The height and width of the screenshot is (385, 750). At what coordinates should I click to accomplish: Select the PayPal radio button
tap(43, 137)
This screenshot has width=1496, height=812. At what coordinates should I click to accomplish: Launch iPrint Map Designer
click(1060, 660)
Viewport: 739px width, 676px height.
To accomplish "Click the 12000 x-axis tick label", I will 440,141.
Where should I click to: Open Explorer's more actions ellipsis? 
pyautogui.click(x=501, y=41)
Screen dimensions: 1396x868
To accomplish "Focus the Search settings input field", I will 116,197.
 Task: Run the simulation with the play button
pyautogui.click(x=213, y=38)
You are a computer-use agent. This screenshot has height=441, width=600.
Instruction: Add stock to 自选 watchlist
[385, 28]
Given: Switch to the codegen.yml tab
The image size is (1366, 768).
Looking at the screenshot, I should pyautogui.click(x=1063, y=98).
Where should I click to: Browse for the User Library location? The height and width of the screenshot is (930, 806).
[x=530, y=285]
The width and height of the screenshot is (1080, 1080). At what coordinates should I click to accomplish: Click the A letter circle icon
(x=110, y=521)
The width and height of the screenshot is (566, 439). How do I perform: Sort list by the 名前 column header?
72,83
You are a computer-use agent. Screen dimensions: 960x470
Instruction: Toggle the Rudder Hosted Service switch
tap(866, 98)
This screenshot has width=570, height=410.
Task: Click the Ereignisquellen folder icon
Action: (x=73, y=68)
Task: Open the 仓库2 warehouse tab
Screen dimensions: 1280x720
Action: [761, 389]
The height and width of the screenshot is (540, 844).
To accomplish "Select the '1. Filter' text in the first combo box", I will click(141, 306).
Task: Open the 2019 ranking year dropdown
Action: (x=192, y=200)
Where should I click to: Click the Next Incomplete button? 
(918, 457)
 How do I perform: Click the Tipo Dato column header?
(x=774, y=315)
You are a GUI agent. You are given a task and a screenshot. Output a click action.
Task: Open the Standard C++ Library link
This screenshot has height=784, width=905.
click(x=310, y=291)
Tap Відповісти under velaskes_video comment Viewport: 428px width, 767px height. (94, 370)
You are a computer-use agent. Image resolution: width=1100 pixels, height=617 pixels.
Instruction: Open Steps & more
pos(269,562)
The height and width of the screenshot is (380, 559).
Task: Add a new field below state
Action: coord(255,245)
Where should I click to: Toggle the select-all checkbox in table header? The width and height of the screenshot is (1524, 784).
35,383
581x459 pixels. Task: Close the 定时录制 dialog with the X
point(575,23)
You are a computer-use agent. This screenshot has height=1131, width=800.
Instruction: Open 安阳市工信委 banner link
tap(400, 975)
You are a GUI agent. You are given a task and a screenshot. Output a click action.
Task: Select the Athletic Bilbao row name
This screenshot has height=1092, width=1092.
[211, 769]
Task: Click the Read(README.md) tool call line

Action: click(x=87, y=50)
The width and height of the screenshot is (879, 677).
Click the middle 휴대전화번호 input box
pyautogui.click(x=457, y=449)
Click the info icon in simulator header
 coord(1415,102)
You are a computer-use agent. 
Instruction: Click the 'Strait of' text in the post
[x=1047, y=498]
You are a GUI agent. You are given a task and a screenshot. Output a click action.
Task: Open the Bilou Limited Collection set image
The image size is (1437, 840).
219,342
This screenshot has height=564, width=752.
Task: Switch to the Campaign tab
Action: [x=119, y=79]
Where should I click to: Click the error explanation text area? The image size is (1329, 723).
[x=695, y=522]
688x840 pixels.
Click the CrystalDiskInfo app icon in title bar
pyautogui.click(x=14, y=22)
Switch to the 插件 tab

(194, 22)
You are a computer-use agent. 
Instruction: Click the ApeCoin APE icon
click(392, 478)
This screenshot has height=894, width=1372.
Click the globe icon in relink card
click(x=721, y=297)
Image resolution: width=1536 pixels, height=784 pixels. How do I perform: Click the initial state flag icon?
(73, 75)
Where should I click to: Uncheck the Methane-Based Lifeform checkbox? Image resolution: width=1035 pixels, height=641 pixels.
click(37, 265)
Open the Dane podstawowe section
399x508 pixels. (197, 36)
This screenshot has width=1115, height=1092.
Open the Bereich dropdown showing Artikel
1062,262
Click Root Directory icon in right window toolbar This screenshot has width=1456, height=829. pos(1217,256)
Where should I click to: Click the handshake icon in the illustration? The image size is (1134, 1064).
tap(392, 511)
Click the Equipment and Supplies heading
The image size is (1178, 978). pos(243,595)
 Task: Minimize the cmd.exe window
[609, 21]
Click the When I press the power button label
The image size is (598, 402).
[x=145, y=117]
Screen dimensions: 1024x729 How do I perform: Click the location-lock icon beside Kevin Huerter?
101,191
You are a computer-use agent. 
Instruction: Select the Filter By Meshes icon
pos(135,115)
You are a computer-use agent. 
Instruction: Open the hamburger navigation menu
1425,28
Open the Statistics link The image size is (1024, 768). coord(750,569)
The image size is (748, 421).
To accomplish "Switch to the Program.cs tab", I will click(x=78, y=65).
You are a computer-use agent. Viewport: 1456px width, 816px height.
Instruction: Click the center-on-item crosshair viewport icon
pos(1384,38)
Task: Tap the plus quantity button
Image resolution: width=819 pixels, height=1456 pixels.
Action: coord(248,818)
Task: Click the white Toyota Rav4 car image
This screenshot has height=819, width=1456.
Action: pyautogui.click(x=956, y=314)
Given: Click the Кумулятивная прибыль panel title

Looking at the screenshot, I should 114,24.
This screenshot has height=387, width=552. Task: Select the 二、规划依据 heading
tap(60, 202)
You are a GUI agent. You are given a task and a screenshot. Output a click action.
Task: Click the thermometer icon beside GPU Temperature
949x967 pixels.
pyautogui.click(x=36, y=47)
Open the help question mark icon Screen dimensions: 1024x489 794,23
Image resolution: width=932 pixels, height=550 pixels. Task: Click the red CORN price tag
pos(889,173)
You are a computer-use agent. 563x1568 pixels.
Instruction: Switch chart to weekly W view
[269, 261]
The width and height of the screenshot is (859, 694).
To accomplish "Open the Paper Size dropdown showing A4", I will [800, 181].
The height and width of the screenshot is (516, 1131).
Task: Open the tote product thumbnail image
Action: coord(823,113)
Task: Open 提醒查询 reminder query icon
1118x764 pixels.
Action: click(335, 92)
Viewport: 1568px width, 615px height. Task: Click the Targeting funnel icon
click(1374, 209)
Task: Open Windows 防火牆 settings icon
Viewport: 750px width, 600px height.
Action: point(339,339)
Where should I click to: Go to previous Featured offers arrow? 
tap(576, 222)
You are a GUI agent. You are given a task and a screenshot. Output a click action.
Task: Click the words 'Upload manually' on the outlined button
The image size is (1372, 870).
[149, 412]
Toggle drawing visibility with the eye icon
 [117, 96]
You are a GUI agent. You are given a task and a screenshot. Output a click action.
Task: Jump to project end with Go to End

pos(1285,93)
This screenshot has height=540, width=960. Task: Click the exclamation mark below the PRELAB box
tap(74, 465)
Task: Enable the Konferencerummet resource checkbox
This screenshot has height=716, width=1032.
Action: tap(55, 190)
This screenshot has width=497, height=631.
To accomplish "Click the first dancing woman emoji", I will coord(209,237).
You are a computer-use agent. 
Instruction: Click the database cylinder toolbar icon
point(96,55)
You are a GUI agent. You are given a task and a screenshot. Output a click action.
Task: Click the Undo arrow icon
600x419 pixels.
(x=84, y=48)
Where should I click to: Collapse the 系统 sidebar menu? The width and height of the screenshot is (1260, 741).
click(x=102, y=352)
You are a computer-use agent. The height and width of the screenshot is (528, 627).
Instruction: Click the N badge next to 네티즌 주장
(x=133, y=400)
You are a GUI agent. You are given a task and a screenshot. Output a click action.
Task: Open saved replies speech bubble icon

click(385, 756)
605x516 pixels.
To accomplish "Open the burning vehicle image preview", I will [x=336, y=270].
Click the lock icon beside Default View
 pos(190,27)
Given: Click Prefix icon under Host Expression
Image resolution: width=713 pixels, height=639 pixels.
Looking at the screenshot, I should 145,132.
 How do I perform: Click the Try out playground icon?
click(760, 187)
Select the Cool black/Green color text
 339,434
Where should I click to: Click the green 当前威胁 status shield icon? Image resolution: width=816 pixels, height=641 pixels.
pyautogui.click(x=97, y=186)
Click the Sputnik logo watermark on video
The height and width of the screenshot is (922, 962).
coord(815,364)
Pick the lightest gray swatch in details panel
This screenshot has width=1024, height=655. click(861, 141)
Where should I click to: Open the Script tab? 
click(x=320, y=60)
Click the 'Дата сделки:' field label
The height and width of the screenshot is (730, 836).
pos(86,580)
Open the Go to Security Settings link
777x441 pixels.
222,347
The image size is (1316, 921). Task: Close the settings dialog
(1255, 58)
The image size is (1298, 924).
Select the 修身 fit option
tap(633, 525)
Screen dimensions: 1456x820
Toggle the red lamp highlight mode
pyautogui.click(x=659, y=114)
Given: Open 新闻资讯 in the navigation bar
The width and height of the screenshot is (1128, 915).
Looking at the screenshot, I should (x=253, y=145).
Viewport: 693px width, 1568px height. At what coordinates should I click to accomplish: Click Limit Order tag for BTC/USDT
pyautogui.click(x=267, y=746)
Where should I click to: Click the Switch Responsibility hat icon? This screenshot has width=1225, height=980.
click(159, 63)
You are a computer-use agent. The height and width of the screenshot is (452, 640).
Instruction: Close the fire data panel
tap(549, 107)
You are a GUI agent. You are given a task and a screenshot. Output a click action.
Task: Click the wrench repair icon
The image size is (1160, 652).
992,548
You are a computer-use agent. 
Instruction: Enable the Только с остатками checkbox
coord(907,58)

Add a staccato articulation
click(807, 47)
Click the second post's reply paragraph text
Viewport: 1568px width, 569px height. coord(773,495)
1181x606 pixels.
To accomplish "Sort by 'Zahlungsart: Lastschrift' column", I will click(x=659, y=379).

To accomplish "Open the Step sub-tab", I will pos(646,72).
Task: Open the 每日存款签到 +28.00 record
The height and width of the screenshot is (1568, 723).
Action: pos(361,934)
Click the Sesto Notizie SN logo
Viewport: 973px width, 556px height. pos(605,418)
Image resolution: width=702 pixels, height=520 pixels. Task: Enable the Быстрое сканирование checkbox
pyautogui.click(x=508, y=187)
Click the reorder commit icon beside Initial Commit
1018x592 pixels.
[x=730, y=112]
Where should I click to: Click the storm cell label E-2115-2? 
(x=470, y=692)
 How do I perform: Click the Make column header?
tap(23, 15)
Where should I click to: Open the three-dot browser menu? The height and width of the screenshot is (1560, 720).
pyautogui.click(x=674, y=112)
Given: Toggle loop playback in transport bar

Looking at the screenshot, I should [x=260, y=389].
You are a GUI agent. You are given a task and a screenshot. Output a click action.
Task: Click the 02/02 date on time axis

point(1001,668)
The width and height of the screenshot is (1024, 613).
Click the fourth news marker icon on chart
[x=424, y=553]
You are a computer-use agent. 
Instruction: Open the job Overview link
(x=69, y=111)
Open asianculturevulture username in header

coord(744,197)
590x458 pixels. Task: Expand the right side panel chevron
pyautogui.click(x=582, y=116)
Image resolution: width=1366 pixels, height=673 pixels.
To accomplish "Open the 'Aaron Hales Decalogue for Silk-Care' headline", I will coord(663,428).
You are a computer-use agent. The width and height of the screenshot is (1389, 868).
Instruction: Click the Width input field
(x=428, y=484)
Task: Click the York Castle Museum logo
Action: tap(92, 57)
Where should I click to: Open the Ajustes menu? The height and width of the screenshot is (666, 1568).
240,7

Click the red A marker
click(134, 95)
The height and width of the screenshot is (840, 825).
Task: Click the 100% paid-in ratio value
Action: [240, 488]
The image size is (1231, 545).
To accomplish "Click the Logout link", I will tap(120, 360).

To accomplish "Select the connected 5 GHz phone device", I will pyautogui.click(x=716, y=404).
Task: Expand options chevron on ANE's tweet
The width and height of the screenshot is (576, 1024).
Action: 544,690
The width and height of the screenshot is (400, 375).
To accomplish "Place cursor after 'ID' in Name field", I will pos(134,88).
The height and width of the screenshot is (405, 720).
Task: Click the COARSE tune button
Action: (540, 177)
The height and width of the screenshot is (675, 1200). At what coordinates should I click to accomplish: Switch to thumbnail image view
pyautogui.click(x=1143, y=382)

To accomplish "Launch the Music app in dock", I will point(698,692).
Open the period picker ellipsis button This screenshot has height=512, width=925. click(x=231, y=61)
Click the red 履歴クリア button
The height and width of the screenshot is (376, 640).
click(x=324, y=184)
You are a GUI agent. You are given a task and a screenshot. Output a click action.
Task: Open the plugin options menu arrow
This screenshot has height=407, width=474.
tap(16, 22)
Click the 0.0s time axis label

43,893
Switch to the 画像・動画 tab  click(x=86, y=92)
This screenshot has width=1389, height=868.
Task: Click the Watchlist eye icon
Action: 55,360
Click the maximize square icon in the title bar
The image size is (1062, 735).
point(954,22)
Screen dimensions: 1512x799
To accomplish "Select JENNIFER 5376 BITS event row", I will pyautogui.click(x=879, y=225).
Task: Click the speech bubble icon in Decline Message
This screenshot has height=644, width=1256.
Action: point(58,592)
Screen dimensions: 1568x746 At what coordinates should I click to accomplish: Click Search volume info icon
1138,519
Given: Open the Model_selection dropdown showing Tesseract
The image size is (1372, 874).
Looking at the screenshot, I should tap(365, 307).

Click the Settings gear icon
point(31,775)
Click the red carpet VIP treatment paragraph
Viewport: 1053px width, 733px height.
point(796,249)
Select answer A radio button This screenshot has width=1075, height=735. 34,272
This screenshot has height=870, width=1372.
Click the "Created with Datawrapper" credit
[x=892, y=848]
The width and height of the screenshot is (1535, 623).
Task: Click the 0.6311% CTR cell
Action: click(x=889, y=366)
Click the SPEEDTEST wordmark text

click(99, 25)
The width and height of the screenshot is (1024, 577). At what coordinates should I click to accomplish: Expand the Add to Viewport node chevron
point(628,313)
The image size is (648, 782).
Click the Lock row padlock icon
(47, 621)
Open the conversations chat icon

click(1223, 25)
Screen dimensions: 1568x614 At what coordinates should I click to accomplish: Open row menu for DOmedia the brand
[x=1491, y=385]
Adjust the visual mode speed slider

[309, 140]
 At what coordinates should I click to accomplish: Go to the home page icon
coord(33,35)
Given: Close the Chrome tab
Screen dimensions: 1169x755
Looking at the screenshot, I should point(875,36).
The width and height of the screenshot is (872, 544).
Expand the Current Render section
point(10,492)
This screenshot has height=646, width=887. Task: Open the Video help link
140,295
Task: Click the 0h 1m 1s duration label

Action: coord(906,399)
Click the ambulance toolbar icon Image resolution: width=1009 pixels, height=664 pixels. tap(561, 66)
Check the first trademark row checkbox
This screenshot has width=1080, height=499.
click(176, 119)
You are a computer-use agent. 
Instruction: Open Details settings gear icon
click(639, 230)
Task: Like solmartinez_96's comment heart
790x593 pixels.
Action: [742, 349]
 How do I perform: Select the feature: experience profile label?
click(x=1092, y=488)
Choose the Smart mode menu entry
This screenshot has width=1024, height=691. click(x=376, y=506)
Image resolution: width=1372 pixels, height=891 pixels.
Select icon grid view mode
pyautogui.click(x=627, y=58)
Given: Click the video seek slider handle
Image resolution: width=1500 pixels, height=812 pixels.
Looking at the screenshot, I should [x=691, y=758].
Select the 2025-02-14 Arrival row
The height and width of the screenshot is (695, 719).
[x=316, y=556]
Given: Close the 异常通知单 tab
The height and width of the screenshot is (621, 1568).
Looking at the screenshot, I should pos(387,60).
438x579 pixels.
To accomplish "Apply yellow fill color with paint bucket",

-=-=-=-=-

Report every line containing the word "under" from the listing above.

Tap Відповісти under velaskes_video comment Viewport: 428px width, 767px height. (94, 370)
Given: Click Prefix icon under Host Expression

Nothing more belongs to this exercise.